El monje convaleciente tentado por la beata.

 

Un monje que se encontraba enfermo fue acogido en la casa de una beata (mujer piadosa y virtuosa) para recuperarse. Mientras convalecía, el demonio lo tentó fuertemente y, en un momento de debilidad, el monje tomó la mano de la mujer con malas intenciones. La beata, llena de sabiduría y virtud, no se alteró ni lo rechazó con ira. En cambio, con serenidad y firmeza le dijo: “Acuérdate de la tristeza que trae después el pecado, y no quieras perder a Cristo ni todo lo que hasta ahora has merecido”.

Aquellas palabras tocaron profundamente el corazón del monje. Abrumado por la vergüenza, quiso marcharse inmediatamente de la casa. Pero la mujer, con gran caridad y prudencia, le respondió: “Todavía no estás completamente sano. Esta tentación no vino de ti, sino del demonio que quiso perdernos a ambos. Por tanto, quédate hasta que te recuperes del todo”. Gracias a su paciencia y sabiduría, el monje logró sanar tanto del cuerpo como del alma.

Cuando finalmente se marchó, la beata le preparó viático (provisión para el camino) y le dijo con ternura: “Mira por ti y encomiéndame al Señor”. El monje regresó al monasterio con el corazón lleno de compunción y agradecimiento, habiendo aprendido una gran lección a través de la virtud de aquella mujer.

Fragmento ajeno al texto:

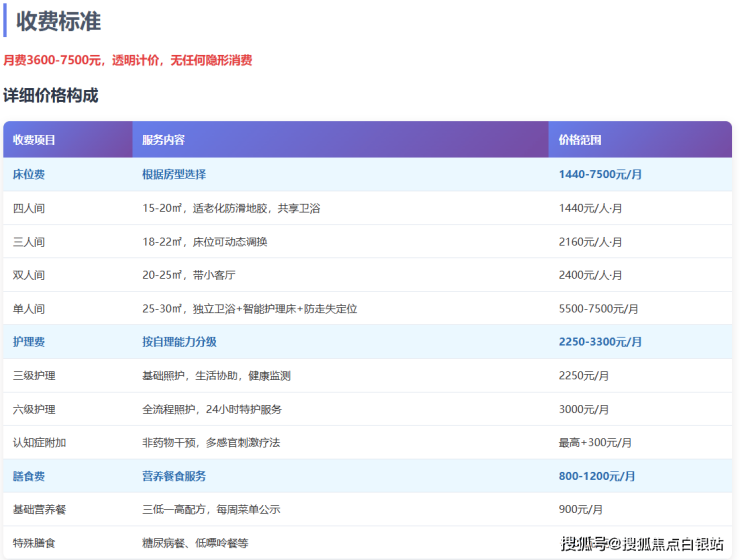Select the red 月费3600-7500元 summary text
The width and height of the screenshot is (740, 560).
[x=127, y=60]

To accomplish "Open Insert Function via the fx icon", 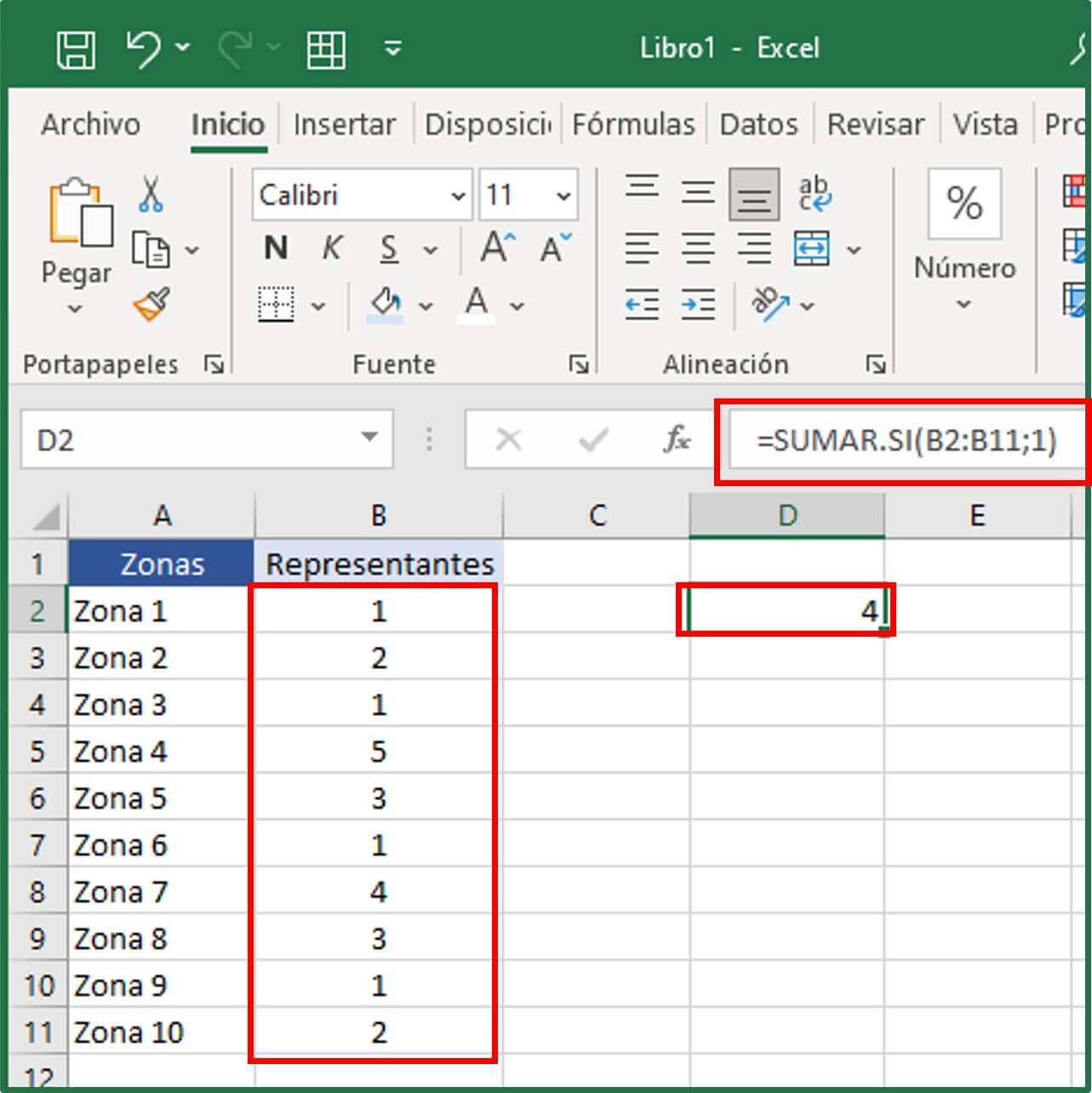I will (x=677, y=439).
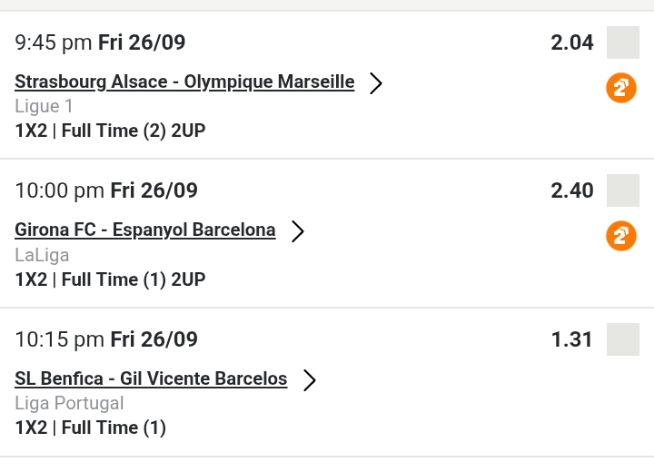Click the 2.40 odds value

coord(572,191)
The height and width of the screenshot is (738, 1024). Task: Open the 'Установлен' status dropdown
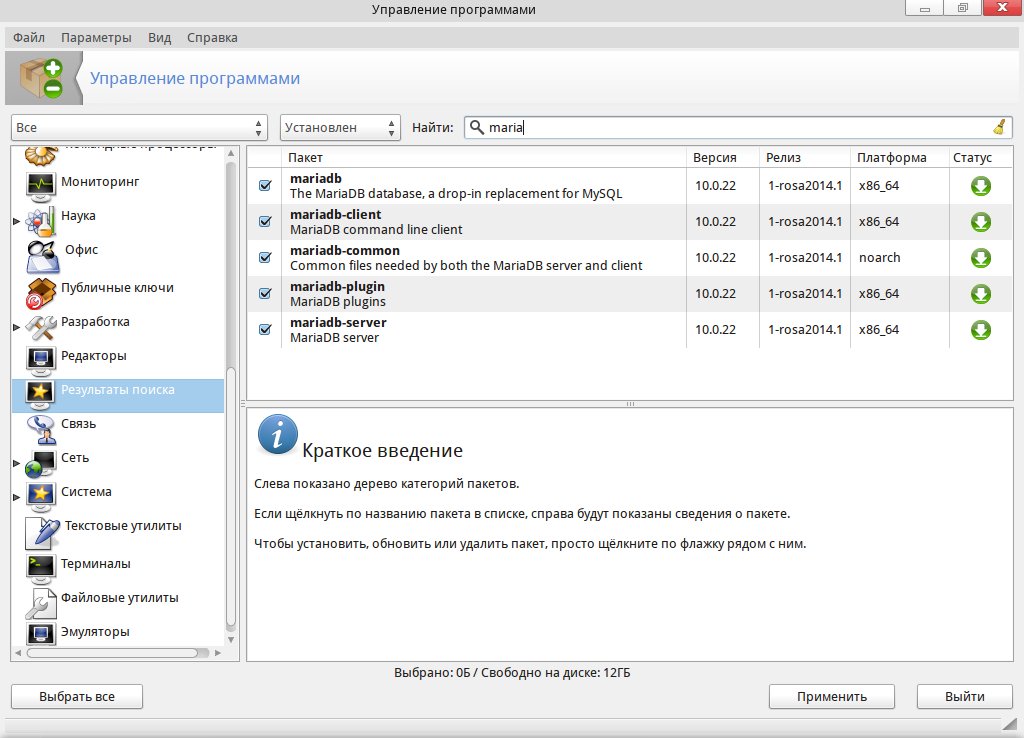click(340, 128)
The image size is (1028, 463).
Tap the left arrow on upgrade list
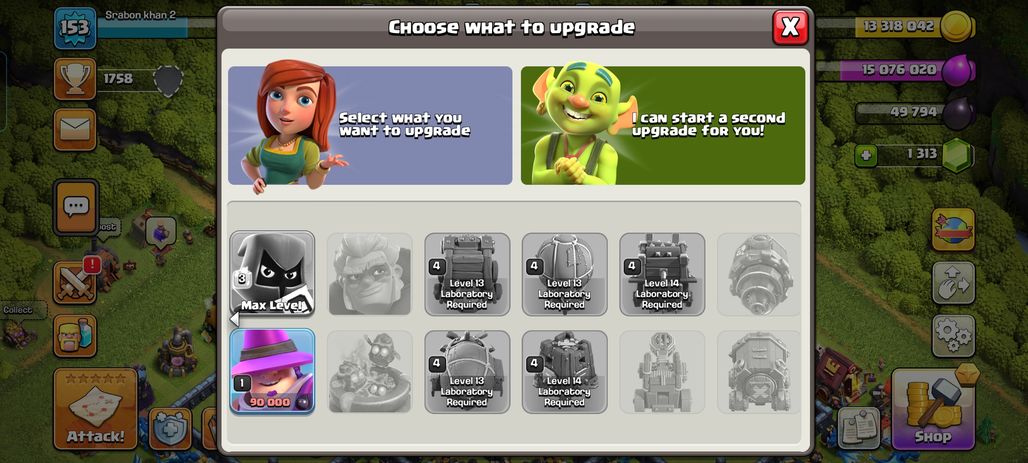click(233, 319)
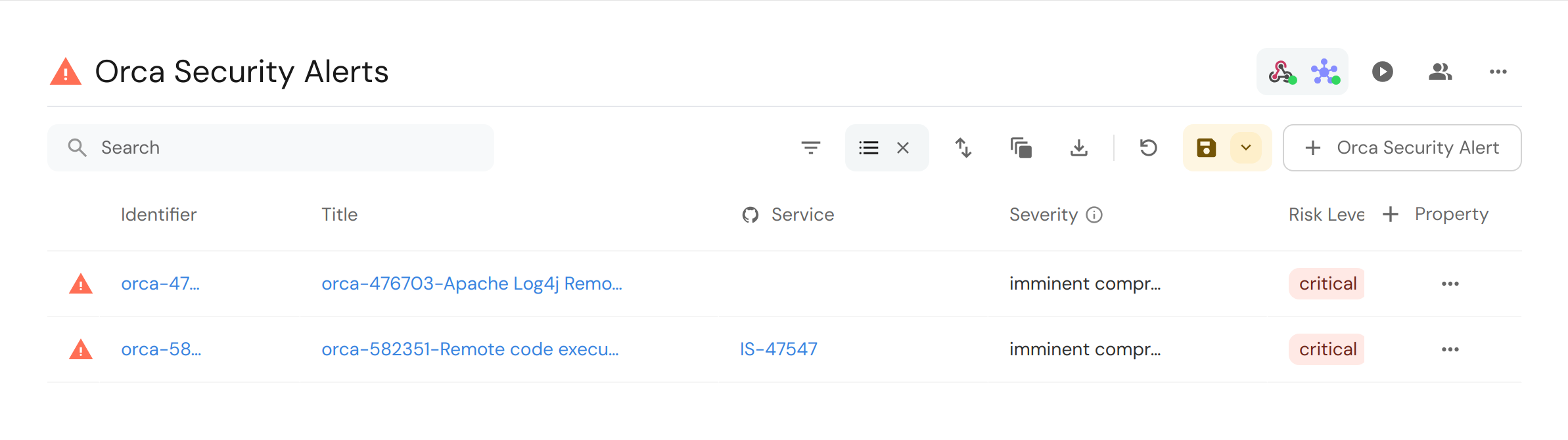Click the purple cluster integration icon
The height and width of the screenshot is (440, 1568).
pyautogui.click(x=1324, y=72)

Esta historia destaca de manera hermosa cómo Dios puede usar la virtud de una persona seglar para salvar a un religioso. La beata no solo resistió la tentación, sino que ayudó al monje a superarla con sabiduría y misericordia. Es un bello ejemplo de que la verdadera caridad cristiana sabe combinar la firmeza con la compasión, y que incluso en medio de la tentación puede surgir una ocasión de crecimiento espiritual para ambos.